What to work on: Reproduce the lines of the listing exactly, beginning at the top, until the line with "Check the Center" has been reproduced too.
(Given records)
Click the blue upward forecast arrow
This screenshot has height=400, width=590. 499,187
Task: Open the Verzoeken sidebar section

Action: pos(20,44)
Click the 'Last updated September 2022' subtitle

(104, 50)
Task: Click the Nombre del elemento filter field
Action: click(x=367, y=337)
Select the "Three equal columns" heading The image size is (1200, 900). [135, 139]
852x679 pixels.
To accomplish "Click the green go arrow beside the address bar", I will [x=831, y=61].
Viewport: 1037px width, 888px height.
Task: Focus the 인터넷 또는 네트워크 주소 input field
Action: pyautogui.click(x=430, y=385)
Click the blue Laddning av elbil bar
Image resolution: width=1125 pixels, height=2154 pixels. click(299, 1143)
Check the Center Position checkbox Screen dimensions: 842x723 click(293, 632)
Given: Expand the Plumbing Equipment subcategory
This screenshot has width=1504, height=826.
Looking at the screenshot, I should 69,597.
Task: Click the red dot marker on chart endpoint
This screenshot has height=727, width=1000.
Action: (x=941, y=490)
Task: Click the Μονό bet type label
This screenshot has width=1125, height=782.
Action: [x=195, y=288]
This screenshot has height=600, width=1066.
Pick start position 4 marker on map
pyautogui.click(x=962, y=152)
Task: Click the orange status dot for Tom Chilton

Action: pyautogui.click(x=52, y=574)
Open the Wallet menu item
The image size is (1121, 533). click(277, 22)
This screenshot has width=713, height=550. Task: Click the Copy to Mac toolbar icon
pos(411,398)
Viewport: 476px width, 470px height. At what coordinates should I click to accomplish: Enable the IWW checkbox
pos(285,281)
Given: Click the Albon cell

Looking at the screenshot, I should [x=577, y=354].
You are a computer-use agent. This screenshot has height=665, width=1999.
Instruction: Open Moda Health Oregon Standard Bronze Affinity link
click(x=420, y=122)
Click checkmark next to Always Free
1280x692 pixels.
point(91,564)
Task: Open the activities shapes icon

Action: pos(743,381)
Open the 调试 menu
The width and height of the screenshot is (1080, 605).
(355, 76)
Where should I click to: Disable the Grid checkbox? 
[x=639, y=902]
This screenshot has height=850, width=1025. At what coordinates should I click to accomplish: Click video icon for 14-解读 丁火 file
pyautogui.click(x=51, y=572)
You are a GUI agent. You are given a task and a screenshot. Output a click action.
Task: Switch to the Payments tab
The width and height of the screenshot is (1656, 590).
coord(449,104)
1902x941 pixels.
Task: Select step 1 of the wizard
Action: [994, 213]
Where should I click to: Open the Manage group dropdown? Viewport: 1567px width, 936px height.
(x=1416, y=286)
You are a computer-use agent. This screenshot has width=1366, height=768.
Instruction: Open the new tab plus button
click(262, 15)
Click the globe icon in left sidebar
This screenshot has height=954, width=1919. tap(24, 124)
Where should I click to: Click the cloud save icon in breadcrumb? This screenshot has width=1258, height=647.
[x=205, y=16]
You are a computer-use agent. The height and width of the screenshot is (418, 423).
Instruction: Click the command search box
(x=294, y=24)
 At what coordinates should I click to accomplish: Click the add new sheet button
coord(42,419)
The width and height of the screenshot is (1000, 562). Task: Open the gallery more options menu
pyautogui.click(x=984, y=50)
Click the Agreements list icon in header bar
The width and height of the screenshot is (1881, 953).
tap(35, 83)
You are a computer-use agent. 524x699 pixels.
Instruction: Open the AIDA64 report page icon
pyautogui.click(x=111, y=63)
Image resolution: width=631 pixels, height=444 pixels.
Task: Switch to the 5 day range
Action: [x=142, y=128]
(End Given records)
Expected output:
Click the blue upward forecast arrow
This screenshot has height=400, width=590. 499,187
Task: Open the Verzoeken sidebar section

Action: pos(20,44)
Click the 'Last updated September 2022' subtitle

(104, 50)
Task: Click the Nombre del elemento filter field
Action: click(x=367, y=337)
Select the "Three equal columns" heading The image size is (1200, 900). [135, 139]
852x679 pixels.
To accomplish "Click the green go arrow beside the address bar", I will [x=831, y=61].
Viewport: 1037px width, 888px height.
Task: Focus the 인터넷 또는 네트워크 주소 input field
Action: pyautogui.click(x=430, y=385)
Click the blue Laddning av elbil bar
Image resolution: width=1125 pixels, height=2154 pixels. click(299, 1143)
Check the Center Position checkbox Screen dimensions: 842x723 click(293, 632)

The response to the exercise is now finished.